-- Exercise brief --
Filter out every line below that lacks "computer", and copy the rest.

-- Records to process --
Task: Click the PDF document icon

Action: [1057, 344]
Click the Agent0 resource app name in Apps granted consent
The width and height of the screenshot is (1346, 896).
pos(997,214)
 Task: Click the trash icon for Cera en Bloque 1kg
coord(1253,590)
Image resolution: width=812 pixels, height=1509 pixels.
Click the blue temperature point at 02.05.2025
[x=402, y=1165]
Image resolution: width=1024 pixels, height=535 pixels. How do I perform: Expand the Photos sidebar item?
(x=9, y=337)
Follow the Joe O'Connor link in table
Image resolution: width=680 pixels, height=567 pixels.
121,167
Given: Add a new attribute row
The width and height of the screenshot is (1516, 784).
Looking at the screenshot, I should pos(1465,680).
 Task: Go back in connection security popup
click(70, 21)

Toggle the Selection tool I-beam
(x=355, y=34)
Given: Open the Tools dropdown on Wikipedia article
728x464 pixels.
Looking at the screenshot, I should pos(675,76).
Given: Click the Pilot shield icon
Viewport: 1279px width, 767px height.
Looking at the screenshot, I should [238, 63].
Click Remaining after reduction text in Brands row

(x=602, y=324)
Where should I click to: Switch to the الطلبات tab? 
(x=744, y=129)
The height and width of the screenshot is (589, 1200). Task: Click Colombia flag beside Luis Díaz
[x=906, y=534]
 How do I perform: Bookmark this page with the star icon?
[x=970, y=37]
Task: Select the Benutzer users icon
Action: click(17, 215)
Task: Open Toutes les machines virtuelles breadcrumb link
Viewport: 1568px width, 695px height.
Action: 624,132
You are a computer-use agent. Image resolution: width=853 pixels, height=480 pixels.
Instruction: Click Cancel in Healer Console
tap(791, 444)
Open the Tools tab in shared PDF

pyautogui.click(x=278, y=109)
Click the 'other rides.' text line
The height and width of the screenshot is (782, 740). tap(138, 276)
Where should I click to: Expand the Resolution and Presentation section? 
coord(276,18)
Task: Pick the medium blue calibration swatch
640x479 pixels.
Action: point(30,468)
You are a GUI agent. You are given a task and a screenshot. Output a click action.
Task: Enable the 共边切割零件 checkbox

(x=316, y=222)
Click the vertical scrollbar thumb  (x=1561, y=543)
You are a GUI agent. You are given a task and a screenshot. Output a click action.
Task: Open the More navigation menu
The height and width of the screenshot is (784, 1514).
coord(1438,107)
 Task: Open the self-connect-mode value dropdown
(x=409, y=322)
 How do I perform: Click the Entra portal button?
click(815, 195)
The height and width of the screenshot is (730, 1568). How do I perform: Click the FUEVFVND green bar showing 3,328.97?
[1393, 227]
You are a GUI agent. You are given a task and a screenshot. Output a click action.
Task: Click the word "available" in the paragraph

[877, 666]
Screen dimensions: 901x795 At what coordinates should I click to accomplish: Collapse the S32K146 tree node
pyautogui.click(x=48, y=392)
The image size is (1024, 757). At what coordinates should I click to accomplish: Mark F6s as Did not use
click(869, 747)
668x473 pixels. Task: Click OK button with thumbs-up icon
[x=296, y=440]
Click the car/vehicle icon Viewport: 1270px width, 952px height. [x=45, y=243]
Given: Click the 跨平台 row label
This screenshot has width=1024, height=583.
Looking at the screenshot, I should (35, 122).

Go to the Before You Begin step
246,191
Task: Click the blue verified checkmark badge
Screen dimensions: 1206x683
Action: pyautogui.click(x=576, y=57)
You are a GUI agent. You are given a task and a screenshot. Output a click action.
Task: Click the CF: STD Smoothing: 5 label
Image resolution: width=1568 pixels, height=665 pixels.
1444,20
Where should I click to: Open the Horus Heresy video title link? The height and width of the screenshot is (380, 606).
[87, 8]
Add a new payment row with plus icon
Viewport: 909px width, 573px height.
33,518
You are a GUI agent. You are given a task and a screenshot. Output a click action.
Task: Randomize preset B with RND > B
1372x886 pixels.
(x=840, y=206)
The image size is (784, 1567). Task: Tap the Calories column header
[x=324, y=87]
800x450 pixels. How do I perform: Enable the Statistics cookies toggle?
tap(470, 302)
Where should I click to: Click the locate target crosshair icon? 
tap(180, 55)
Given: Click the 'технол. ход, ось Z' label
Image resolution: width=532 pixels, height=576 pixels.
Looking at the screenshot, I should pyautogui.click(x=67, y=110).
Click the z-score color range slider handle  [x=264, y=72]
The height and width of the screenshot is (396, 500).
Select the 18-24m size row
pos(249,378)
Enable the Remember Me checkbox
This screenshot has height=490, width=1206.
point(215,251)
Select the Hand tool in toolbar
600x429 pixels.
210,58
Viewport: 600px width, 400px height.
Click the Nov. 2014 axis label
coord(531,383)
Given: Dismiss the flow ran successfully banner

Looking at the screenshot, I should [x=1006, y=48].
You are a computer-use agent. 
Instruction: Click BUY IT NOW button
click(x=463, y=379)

-- Result for this task --
You are a computer-use agent. Image resolution: width=853 pixels, height=480 pixels.
You are a computer-use agent. 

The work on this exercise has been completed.